* PROBLEMS AND TASKS
- A) Copy the passage about Josef Neruda word for word, starting at "Josef Neruda (16" and ending at "Baptist Georg Neruda.".
- B) Carry on the biography of Josef Neruda from the point where it ends.

* READING PASSAGE
Moravian organist and music teacher

Josef Neruda (16 January 1807, Mohelno – 18 February 1875, Brno) was a Moravian organist and music teacher. Josef was a great-grandson of the composer Johann Baptist Georg Neruda.

==Life==
Josef Neruda learned the basics of organ playing in the Rajhrad monastery. In his youth, he was a teacher assistant in Náměšť nad Oslavou, besides this he played in Haugwitz chapel and taught piano in Olomouc. In 1832, he accepted an offer to become the minister organist in Brno. He kept this position for 36 years.

==Family==
Josef Neruda had musically talented children. He toured all over the Europe with some of them under the name Neruda Quartet.

Stored data:
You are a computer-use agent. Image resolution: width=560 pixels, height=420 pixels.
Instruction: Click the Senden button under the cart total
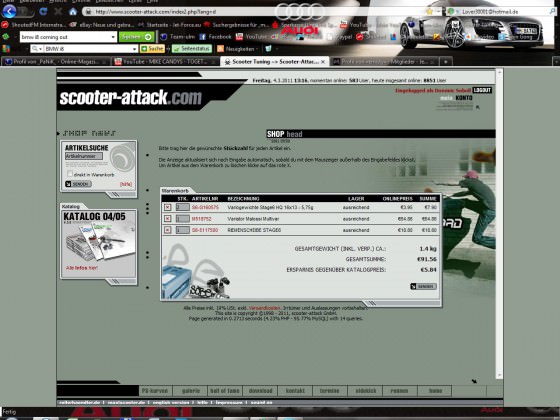click(x=424, y=286)
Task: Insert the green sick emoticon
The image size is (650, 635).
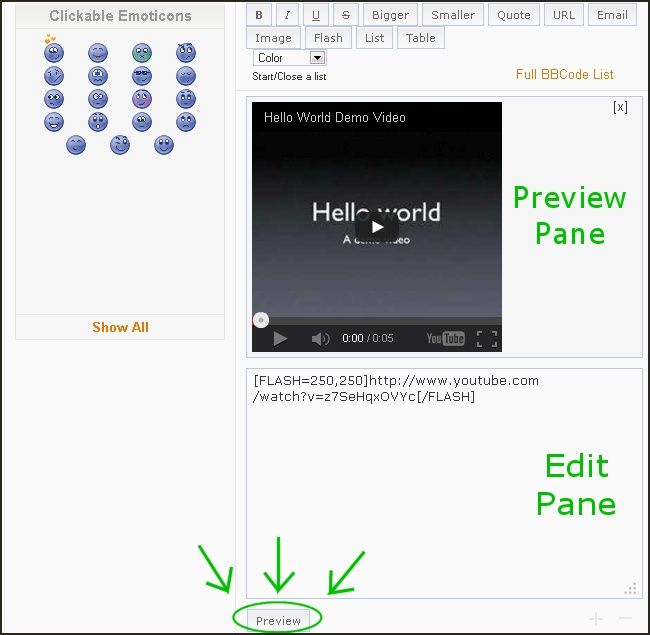Action: coord(142,53)
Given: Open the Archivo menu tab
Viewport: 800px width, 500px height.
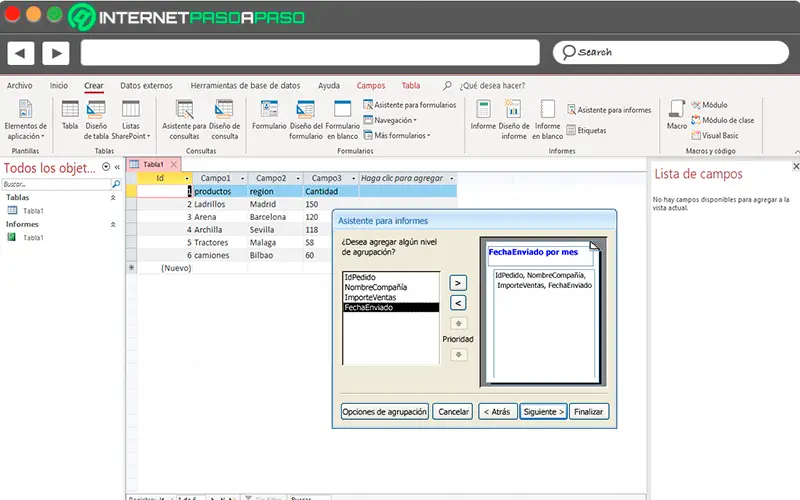Looking at the screenshot, I should (20, 86).
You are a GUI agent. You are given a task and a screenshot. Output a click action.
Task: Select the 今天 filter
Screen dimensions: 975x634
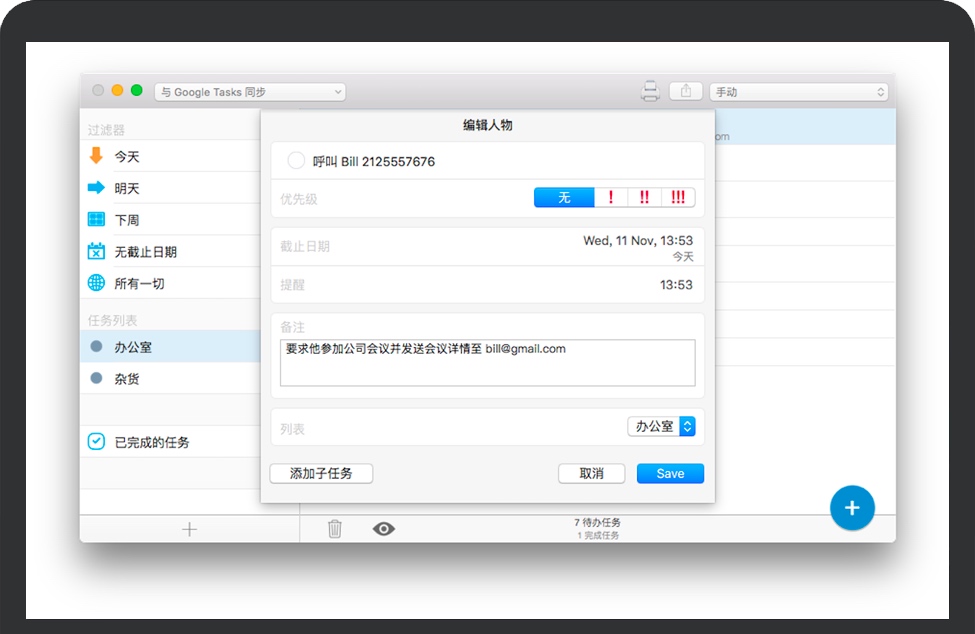(127, 156)
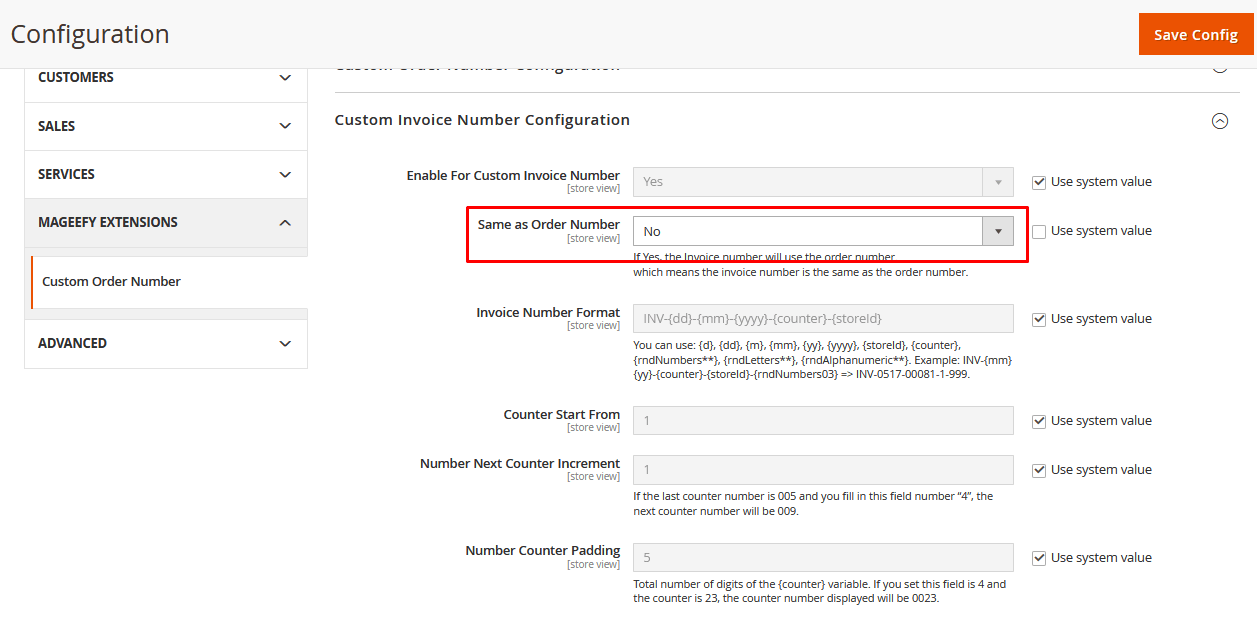
Task: Check Use system value for Same as Order Number
Action: tap(1039, 231)
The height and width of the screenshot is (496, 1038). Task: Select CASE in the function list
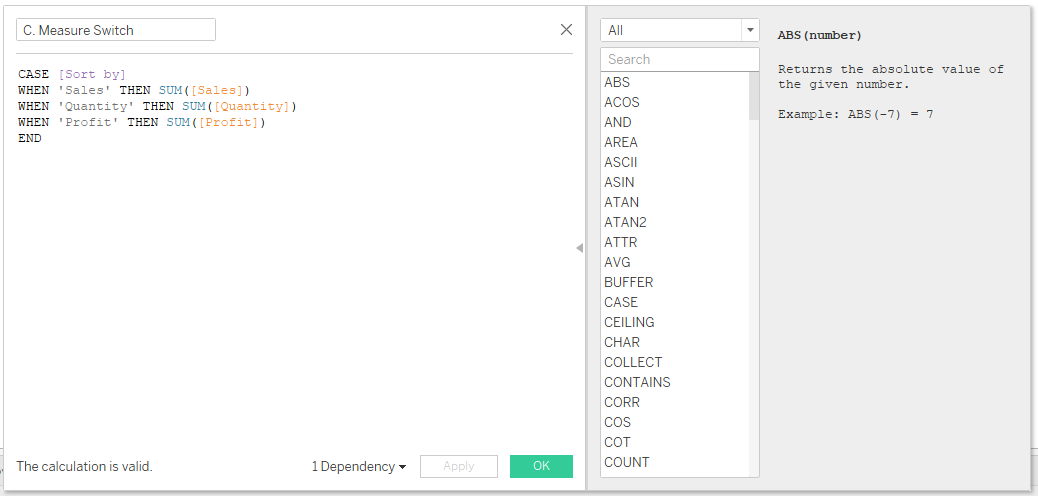tap(621, 302)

* TASK RESULTS
- A)
Josef Neruda (16 January 1807, Mohelno – 18 February 1875, Brno) was a Moravian organist and music teacher. Josef was a great-grandson of the composer Johann Baptist Georg Neruda.

- B)
- Amálie Neruda (married Wickenhauser, 1834–1890), a pianist and a teacher, one of her students was Leoš Janáček
- Viktor Neruda (1836–1852), a cellist, died during the Russian concert tour in Saint Petersburg
- Wilma Neruda, Lady Hallé (1838–1911), a virtuoso violinist, married conductor Charles Hallé
- Maria Neruda (1840–1920), a violinist, married the singer and composer Fritz Arlberg
- Franz Xaver Neruda (1843–1915), a cellist who later became professor at the conservatories in Saint Petersburg and Copenhagen
- Olga Neruda (1858–1945), a pianist.